Je fais de deux herbes un cœur
Pour envoyer à mon amour.
De mon chagrin je n 'ai plus peur,
Mais à l’oiseau triste on n 'est pas sourd.
Poème chinois
「春望词四首 · 其二」
薛涛
揽草结同心,将以遗知音。
春愁正断绝,春鸟复哀吟。
Explication du poème
Ce deuxième volet des "Chants du Regard sur le Printemps" de Xue Tao révèle une alchimie subtile entre symbolisme végétal et mélancolie printanière. Composé durant sa retraite spirituelle à la Rivière aux Fleurs Lavées, le poème transcende la simple complainte amoureuse pour atteindre une méditation sur l'essence même du lien humain.
Premier distique : « 揽草结同心,将以遗知音。 »
Lǎn cǎo jié tóngxīn, jiāng yǐ wèi zhīyīn.
Herbes cueillies, nœuds d'un seul cœur tressés, Offrande pour celui dont l'âme m'était accordée.
Le geste ancestral du "nœud同心" (union des cœurs) devient ici rituel solitaire. La matière végétale, fragile et éphémère, contraste avec la permanence du sentiment. L'expression "zhīyīn" (connaisseur de mes notes), empruntée au vocabulaire musical, élève le destinataire absent au rang d'âme sœur absolue.
Second distique : « 春愁正断绝,春鸟复哀吟。 »
Chūn chóu zhèng duànjué, chūn niǎo fù āi yín.
La mélancolie printanière semblait s'apaiser, Quand les oiseaux renouent leur plainte saisonnière.

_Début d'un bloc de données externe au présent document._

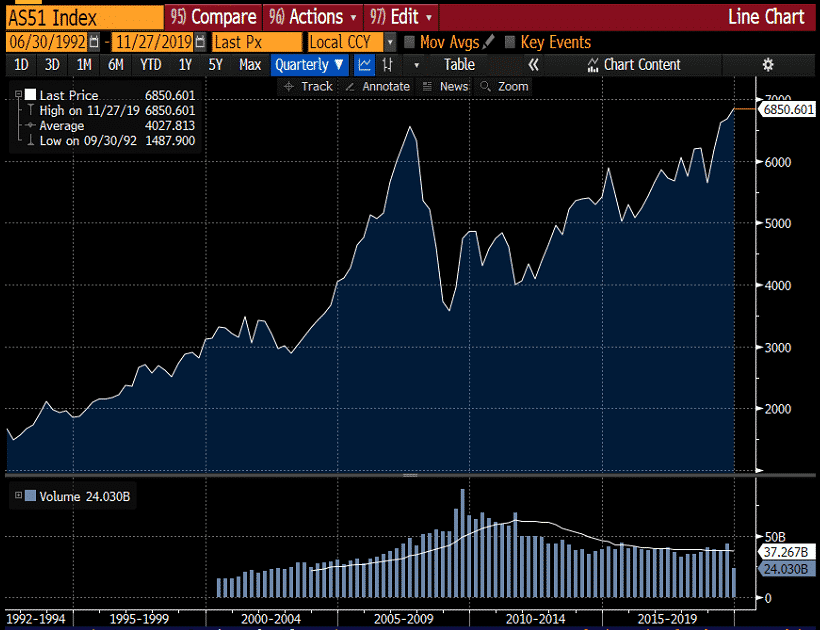Enable the Mov Avgs checkbox
The height and width of the screenshot is (630, 820).
[x=408, y=42]
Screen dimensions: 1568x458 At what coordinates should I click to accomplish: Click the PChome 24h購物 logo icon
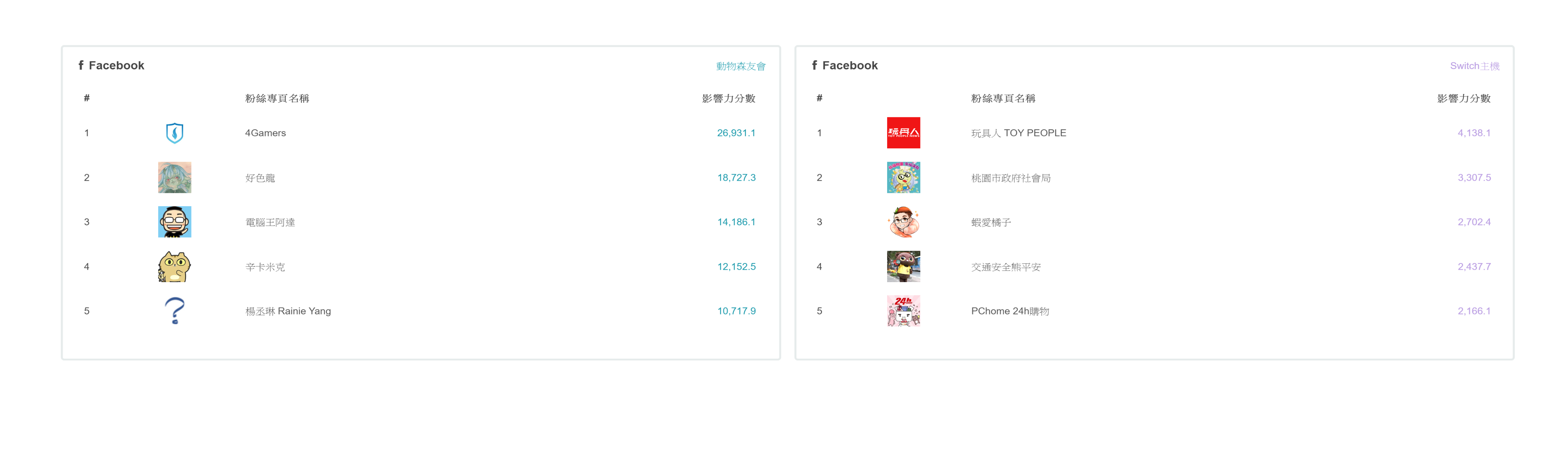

Ce couplet magistral capture l'éternel retour du chagrin. Le verbe "renouer" (复), lourd de résignation, fait des oiseaux les complices involontaires de la douleur. Leur chant, normalement symbole de joie, se mue ici en écho douloureux à la solitude humaine.
Lecture globale
Xue Tao construit un double mouvement paradoxal : l'acte volontaire du tressage (distique 1) se heurte à la récurrence involontaire de la peine (distique 2). La "nappe de mélancolie" qui semblait se dissiper ressurgit par la faute des oiseaux - comme si la nature entière conspirait à raviver les blessures du cœur. Une dialectique douloureuse entre effort humain et indifférence cosmique.
Spécificités stylistiques
- Symbolisme organique : Les herbes (lien), les nœuds (union), les oiseaux (voix de l'âme) forment un réseau métaphorique cohérent
- Rupture temporelle : L'adverbe "quand" crée une cassure dramatique dans le flux émotionnel
- Synesthésie : Le chant des oiseaux ("哀吟", plainte) colore l'ensemble du paysage auditif
- Économie gestuelle : Le simple acte de tresser contient toute une philosophie relationnelle
Éclairages
Ce poème miniature pose une question universelle : comment préserver les liens quand l'autre a disparu ? Xue Tao répond par le geste artistique - tresser des herbes comme on tresse des vers. Les oiseaux, malgré leur cruauté involontaire, deviennent ainsi les interprètes nécessaires de cette douleur transformée en beauté. Une leçon sur la capacité de l'art à ritualiser l'absence, faisant du chant poétique le véritable "nœud同心" capable de traverser le temps.
Traducteur de poésie
Xu Yuanchong(许渊冲)
À propos du poète
Xue Tao (薛涛), vers 768 - 832, était une poétesse de la dynastie Tang, originaire de Xi'an, dans la province de Shaanxi. Elle vivait à Chengdu, près du ruisseau de la fleur de raton laveur. Elle était douée pour la poésie et nombre de ses poèmes étaient consacrés à des objets, exprimant ses caractéristiques émotionnelles de recherche de la pureté et de la pureté.